MARTIN MIDSTREAM PARTNERS L.P. (NASDAQ:MMLP) Files An 8-K Entry into a Material Definitive Agreement
Item 1.01 Entry into a Material Definitive Agreement.
Restructuring Support Agreement
On June 25, 2020, Martin Midstream Partners L.P. (the “Partnership”), its general partner, Martin Midstream GP LLC, and Martin Midstream Finance Corp., Martin Operating GP LLC, Martin Operating Partnership L.P., Martin Transport, Inc., Redbird Gas Storage LLC, and Talen’s Marine & Fuel, LLC, entered into a restructuring support agreement (the “Restructuring Support Agreement”) with certain holders (the “Supporting Holders”) that beneficially own over 62% in principal amount of the Partnership’s 7.25% senior unsecured notes due 2021 (the “Existing Notes”), to which the Supporting Holders and the Partnership have agreed to enter into and implement a proposed debt restructuring transaction (the “Restructuring Transaction”) through either an exchange offer (the “Exchange Offer”) and a cash tender offer (the “Cash Tender Offer”) or through a prepackaged plan of reorganization (the “Plan”), subject to the terms and conditions of the Restructuring Support Agreement, including in the term sheet and the Plan attached thereto.

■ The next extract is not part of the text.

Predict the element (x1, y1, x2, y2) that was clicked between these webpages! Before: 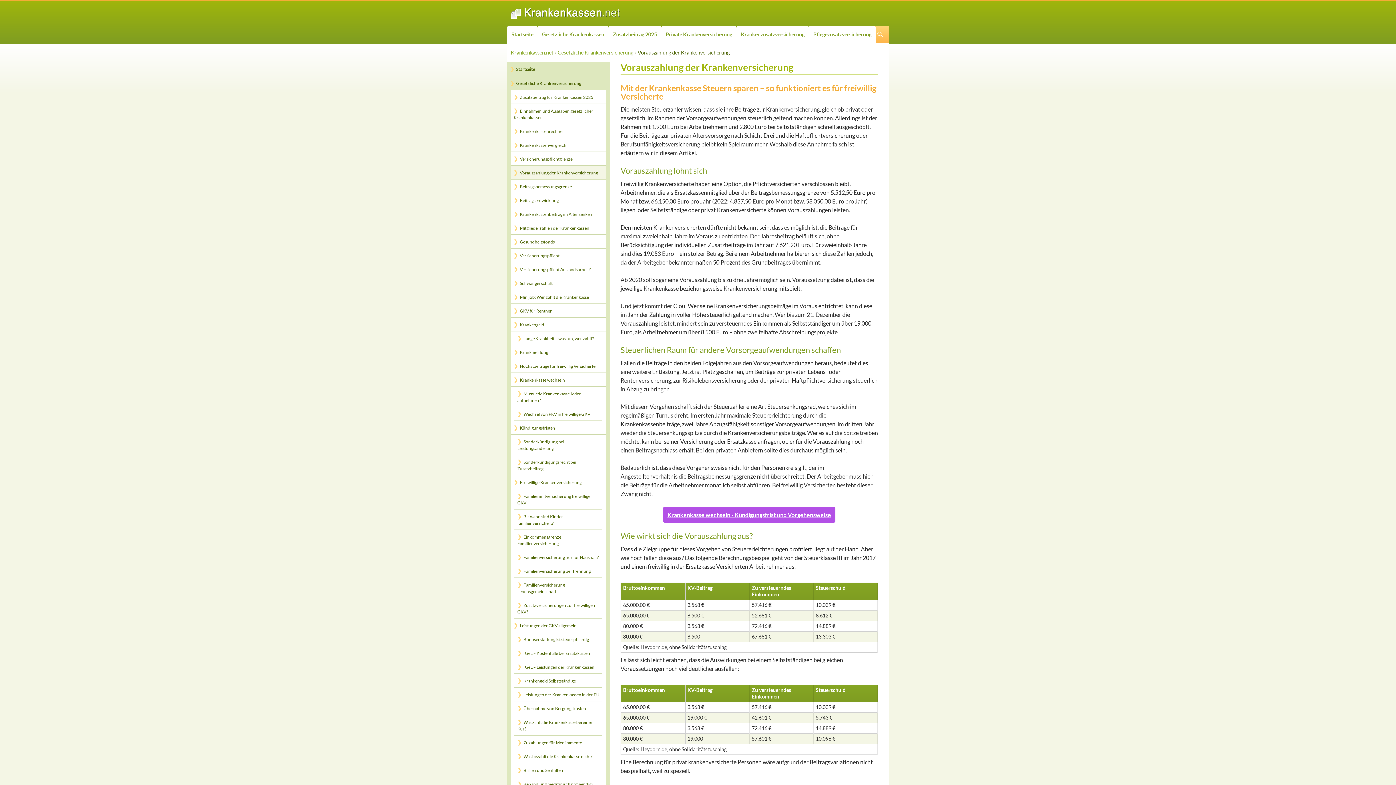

The Restructuring Support Agreement contemplates the following transactions:
(1) $650 in cash for each $1,000 in principal amount of Existing Notes tendered (subject, along with the Cash Tender Offer described below, to a combined cap of $77 million in aggregate principal amount of Existing Notes, and, along with the Cash Tender Offer, the “Cash Offers”),
(2) $1,000 in principal amount of 11.50% senior secured second lien notes due 2025 (the “Exchange Notes”) for each $1,000 in principal amount of Existing Notes tendered, and
(3)
(a) The right to acquire such holder’s pro rata share of $50 million of 10.00% senior secured 1.5 lien notes due 2024 (the “New Notes”, and the offer of the right to acquire such New Notes, the “Rights Offering”), the proceeds of which will be used to fund the Cash Offers;
(b) Holders that participate in the Rights Offering will receive Unused Proceeds (as described below) on a pro rata basis based on the principal amount of Existing Notes participating in the Rights Offering, and $1,000 in principal amount of Exchange Notes for each $1,000 in principal amount of such holder’s Existing Notes remaining after application of the Unused Proceeds; Unused Proceeds will be an amount equal to (i) the difference between $50 million and the amount of cash actually used in the Cash Offers multiplied by (ii) 0.85.